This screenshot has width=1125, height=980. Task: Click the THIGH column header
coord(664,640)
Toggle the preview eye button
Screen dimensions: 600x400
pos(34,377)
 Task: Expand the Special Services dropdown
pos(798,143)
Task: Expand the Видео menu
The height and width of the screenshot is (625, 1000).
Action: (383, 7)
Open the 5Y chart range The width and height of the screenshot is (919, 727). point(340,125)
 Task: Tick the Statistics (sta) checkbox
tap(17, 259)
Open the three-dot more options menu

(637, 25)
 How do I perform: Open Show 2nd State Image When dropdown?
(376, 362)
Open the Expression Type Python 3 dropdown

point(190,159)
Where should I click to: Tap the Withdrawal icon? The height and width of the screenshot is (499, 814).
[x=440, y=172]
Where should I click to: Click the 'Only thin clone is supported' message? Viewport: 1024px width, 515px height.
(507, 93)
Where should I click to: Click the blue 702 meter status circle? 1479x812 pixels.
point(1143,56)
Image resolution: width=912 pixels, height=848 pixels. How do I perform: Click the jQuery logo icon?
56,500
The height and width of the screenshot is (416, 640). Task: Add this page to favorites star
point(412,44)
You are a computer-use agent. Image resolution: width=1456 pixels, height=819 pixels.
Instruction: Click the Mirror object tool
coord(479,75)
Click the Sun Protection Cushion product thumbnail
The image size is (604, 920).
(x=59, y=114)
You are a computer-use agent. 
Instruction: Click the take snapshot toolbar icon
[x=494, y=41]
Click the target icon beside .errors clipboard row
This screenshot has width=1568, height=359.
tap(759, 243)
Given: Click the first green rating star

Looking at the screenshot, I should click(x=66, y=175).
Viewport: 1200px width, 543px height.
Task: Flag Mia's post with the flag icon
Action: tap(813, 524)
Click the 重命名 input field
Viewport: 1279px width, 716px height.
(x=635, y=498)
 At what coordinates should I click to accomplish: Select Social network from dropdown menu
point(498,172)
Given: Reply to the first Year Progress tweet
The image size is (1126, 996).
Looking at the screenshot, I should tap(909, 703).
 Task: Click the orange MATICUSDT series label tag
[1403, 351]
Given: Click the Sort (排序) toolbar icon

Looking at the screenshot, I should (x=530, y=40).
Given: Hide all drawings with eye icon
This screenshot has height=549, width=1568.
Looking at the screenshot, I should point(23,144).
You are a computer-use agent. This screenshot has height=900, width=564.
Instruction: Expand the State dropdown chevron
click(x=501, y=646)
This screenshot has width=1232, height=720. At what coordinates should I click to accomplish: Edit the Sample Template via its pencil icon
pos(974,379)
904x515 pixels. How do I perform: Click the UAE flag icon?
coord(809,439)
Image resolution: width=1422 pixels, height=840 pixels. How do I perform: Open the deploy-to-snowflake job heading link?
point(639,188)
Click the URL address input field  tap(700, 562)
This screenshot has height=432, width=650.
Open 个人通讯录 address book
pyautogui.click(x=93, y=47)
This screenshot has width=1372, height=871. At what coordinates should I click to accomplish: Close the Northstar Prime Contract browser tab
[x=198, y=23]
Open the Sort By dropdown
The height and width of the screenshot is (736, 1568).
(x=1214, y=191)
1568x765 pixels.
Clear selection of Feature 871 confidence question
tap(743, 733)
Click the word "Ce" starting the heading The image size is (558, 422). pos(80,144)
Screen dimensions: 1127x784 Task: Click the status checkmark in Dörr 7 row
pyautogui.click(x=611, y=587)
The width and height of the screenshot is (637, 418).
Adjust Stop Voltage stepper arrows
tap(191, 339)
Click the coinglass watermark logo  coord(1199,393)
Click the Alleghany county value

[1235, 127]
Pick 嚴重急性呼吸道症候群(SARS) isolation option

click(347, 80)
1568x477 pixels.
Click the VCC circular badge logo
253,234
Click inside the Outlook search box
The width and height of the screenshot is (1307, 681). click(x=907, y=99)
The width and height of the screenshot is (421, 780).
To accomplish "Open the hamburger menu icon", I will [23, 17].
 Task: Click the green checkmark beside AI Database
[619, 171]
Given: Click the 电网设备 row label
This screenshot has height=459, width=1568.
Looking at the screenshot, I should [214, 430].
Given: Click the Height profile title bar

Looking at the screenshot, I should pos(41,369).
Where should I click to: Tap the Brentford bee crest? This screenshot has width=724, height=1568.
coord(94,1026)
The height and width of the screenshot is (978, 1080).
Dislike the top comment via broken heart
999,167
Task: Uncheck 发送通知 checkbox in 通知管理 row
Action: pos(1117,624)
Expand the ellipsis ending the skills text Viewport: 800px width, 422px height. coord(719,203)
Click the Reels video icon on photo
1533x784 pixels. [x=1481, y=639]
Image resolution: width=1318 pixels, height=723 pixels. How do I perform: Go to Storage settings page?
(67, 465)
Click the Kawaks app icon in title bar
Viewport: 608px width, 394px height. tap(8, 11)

## WHAT THE EXERCISE ASKS
Above are the records; report how many of their lines hold the string "input", with no other words.

## SOLUTION TO THIS EXERCISE
2